Rumours of a ferocious ‘black panther’ had circulated in the area for a number of years, but this puma turned out to overweight and tame, and experts estimated she had been roaming loose for no more than 48 hours. She was captured and taken to Highland Wildlife Park.
Cricklewood lynx, 2001
There had been stories, mostly laughed as nothing more than rumours, about an alleged ‘Beast of Barnet’ for a number of years when a very real Eurasian lynx turned up in Cricklewood in May 2001. Exactly where it had come from wasn’t clear, but police and big cat experts had to pursue it across fields and eventually into into a stairwell belonging to a block of flats where it was tranquillised. The female lynx was taken to London Zoo, reported the Barnet Times a decade later, and treated for a broken paw and malnutrition.
Beast of Woodchester, 2012
Gloucestershire had been at the centre of the big cats in Britain myth for many years before the discovery of a young dead roe deer in a secluded valley outside the village of Woodchester sparked almost a tidal wave of speculation about what killed it.
The National Trust – which owns the land where Bambi was found – commissioned tests on swabs taken from the carcass in the hope that any alien felid DNA might be revealed. But the University of Warwick concluded the only carnivores that had been feeding on it were very native foxes, and the Beast of Woodchester was no more.
West Midlands puma, 2014
Numerous sightings of puma-like animals were made in and around 2014, with some centred on a village just outside of Tamworth in Staffordshire – 16 within a mile or two of Walton, according to BBC News. In August of 2014, armed police and a helicopter were mobilised after reports of a big outside a motel in the outskirts of Shrewsbury. A section of the A5 had to be closed, but nothing was found, and it was – presumably – a false alarm.
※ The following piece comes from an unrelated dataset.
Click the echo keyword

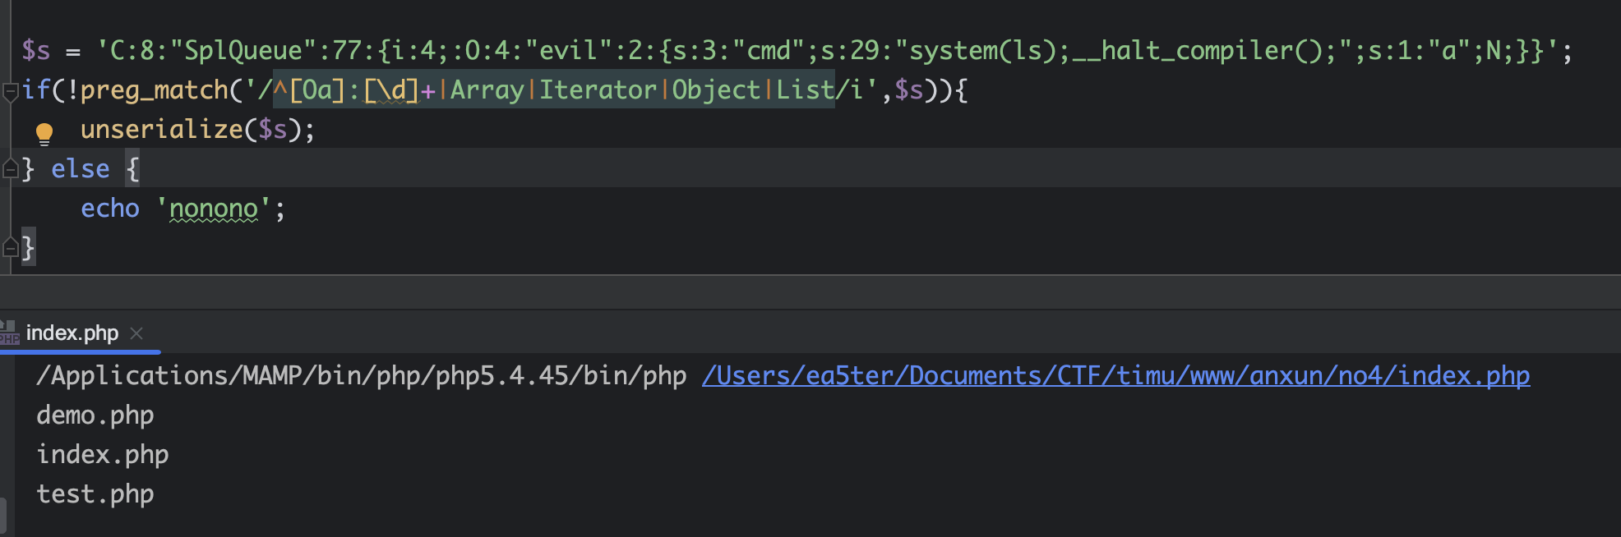110,209
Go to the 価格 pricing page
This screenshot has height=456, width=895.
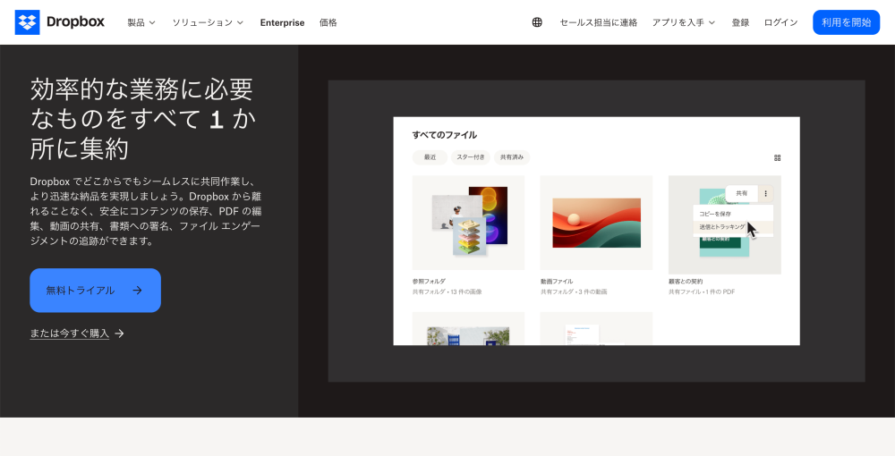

Derbyshire big cats, 2022 & 2023
The remote wild hills of the Peak District in Derbyshire have recorded numerous speculative sightings in recent years. Two wild campers thought they saw a big cat with a long black tail at Jacob’s Ladder just outside of Edale at the start of the Pennine Way, while a man hiking the River Dane near Three Shires Head found what he believed to be a big cat paw print and several carcasses. But none of these (and other) sightings were ever conclusively shown to have been reliable.
Cumbrian panther, 2023
Cumbrian resident Sharon Larkin-Snowden has described how she saw a black animal the size of a German shepherd feeding on a sheep carcass. She even had the presence of mind to take some swabs which were processed by a specialist laboratory at the University of Warwick, and the results showed the presence of DNA in the Panthera genus, probably either a leopard or jaguar, since only these two big cats have black or melanistic forms.
Aberdeen hybrid, 2023
Footage of black cat-like animal was taken near the village of Blackdog, just north of Aberdeen, in November 2023, with the eye-witness claiming it was hybrid of a South American panther and another species. The footage is far from definitive, with many wildlife experts saying it is very hard to judge the size of animals from a distance and that the tendency is to believe they are bigger than they really are. Gordon Welsh told the Daily Mirror this creature was the height of a greyhound, but it is impossible to be sure.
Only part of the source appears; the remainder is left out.